The driver is responsible for translating parameters acquired from the Bluetooth interface to control the car's servo and motor as commanded.

The proximity module is responsible for communicating with the time of flight sensor and provide an up-to-date frontal distance for proximity awareness. The driver uses the distance for collision avoidance by prohibiting the car from moving forward.

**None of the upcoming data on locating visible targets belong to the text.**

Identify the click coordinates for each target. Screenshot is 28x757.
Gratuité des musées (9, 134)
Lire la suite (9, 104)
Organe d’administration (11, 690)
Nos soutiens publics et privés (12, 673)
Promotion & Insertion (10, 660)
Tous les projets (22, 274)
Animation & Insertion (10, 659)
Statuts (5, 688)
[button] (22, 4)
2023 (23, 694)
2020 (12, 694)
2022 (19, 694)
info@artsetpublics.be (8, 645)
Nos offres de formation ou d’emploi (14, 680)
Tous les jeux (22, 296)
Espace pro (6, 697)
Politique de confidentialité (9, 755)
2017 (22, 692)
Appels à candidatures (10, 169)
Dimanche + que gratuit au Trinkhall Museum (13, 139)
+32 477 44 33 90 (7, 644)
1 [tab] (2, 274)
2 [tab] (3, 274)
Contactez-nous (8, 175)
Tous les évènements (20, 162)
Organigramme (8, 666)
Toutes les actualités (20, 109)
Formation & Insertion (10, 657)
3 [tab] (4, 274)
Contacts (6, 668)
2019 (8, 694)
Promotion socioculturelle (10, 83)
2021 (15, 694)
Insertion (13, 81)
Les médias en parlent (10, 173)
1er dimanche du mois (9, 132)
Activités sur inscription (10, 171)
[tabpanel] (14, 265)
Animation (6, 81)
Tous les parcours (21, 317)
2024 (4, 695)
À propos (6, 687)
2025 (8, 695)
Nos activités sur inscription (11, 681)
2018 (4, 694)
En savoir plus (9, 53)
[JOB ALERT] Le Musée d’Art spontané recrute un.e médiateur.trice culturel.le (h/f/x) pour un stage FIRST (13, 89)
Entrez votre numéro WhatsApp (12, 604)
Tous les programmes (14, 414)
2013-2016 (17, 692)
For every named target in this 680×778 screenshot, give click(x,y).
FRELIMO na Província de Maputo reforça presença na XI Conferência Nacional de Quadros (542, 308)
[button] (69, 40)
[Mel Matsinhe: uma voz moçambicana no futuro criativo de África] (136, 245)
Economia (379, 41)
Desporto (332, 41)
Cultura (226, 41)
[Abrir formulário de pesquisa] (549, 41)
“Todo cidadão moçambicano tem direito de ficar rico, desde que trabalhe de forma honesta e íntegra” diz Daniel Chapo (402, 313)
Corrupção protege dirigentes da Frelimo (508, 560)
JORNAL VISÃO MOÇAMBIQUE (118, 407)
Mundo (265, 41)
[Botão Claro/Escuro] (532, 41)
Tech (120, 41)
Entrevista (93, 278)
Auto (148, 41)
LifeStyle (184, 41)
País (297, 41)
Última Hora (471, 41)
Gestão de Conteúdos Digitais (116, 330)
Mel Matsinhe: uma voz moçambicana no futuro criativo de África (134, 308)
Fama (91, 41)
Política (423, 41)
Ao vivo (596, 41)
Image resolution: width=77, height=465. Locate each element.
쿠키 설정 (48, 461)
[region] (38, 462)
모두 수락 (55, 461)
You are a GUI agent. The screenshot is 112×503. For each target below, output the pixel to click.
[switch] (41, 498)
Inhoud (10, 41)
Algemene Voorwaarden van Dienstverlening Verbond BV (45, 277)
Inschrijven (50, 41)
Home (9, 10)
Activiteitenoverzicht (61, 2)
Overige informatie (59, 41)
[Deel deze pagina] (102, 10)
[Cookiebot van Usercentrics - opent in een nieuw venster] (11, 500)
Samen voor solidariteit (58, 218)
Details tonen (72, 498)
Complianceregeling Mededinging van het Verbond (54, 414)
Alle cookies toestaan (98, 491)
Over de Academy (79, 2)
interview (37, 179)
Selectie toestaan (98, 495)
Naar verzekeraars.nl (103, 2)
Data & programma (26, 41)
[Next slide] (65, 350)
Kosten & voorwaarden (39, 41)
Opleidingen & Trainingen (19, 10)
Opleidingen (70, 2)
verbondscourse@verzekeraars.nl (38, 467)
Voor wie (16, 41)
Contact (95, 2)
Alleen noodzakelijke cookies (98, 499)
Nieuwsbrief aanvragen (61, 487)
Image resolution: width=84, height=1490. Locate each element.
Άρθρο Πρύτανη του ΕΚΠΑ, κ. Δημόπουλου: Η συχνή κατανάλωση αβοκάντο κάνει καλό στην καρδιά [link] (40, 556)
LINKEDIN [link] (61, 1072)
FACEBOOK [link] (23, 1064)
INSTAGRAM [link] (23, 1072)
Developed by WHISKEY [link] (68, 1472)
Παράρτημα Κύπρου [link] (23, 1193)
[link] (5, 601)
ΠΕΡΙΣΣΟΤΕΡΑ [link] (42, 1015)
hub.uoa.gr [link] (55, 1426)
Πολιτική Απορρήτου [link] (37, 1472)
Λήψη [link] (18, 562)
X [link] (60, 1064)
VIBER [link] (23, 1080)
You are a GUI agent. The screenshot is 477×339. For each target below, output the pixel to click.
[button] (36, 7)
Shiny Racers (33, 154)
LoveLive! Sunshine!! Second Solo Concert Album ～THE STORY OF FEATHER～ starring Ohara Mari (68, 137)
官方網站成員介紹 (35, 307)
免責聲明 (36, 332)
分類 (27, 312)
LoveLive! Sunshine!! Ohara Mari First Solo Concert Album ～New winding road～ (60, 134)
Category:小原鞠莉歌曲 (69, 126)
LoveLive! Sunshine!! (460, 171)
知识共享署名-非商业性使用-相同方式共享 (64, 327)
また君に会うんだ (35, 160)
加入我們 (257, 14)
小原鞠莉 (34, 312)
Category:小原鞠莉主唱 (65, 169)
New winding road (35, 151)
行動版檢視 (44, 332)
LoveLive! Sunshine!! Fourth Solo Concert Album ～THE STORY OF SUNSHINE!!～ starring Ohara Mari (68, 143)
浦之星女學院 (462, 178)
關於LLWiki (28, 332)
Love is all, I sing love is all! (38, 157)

The camera mount controller is responsible for translating parameters acquired from the Bluetooth interface to control the camera mount's tilt servo and pan servo as commanded.


Firmware Architecture

Implementation

Servo Motor

The servo motor is used as a camera mount for the Raspberry Pi camera. It uses a PWM signal and the percentage of how much the servo should pan or tilt is supplied by the Android application

VL53L0X time of flight sensor

Time of Flight diagram

RC car control logic
The RC car control logic is primarily controlled via the Android app. There are 2 flags that control the RC car's movement and direction. A forward/backward flag is used to control the RC car to move forward or backwards. A left/right flag is used to control the direction of where to steer.
An addition feature added to the project was collision avoidance. When the distance sensor is blocked and below a threshold, for example, 300 millimeters, the RC car will be unable to move forward even when the user increase the speed percentage to drive the motor.

car control logic

Android Application

The main purpose of the Android application is to provide a simple user interface that allows the user to control the RC car via bluetooth. The user interface mimics what existing game consoles/controllers look like.

Spybot UI

The Android app will provide:

  • Autoconnect Bluetooth to RC car
  • Steer the RC car left and right
  • Drive the RC car forward and backwards
  • Control servo tilt and pan orientation

The Android app will display:

  • Live video feed from camera
  • Current orientation of joystick
  • Percentage of horizontal orientation
  • Percentage of vertical orientation
  • Speed of RC car in percentage
  • Distance in millimeter from Time-of-Flight sensor

Software Design

High Level Architecture Design

Spybot app high level architecture

The application is able to send and receive to/from the RC car via Bluetooth. With its simple UI, it is easy to control the RC car. The RC car will not receive any data until the On switch is toggled. Once toggled, the RC car will receive the data packets if it is within the vicinity. The left joystick is used to steer the RC car left or right depending on the position within the joystick circle. It is also used to determine if the RC car will drive forward or backward.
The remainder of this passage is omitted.